Here is the Theorem in my textbook:
For each nonconstant polynomial $f(x)\in\mathbb{Z}[x]$, the set of prime divisors of the integers $\{f(k):k\in\mathbb{N}_{0}\}$ is infinite, where $\mathbb{N}_{0}=\mathbb{N}\cup\{0\}$ and $\mathbb{Z}[x]=\{a_{n}x^{n}+\dots+a_{0}:a_{j}\in\mathbb{Z}\}$.

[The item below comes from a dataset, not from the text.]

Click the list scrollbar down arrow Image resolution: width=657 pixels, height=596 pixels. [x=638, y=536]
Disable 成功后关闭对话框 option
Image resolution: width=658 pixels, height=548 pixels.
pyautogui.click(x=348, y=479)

Here's a proof as follows but I can't figure out the last line :
Suppose that $$f(x)=a_{0}+a_{1}x+\dots+a_{m}x^{m}$$ and assume that for the set $\{f(k):k\in{\mathbb N}_{0}\}$ the number of prime divisors that occur for some $f(k)$ is finite. Let $U=\{p_{1},\dots,p_{n}\}$ be this set of prime divisors and let $D=p_{1}\dotsm p_{n}$.
Without loss of generality, suppose $a_{0}\ne 0$. Choose an integer $t$ such that $p_{i}^{t}\nmid f(0)=a_{0}$ for all $i$. Since $p_{i}$ are the only primes we must have $a_{0}\mid D^{t}$, that is, $D^{t}=a_{0}b$ for some $b\in\mathbb{Z}$.

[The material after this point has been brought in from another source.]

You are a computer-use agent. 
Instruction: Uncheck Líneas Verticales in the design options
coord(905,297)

For $k\ge1$ we have $$ f(kD^{2t})=\sum_{j=1}^{m}a_{j}k^{j}D^{2tj}+a_{0} =a_{0}\biggl(\,\sum_{j=1}^{m}a_{j}k^{j}b^{2j}a_{0}^{2j-1}+1\biggr) =M $$
For $k$ large enough the integer $M$ must have a prime divisor $p$ that $p\nmid a_{0}b$ and hence $p\notin U$.
Any comment or advice I will be grateful.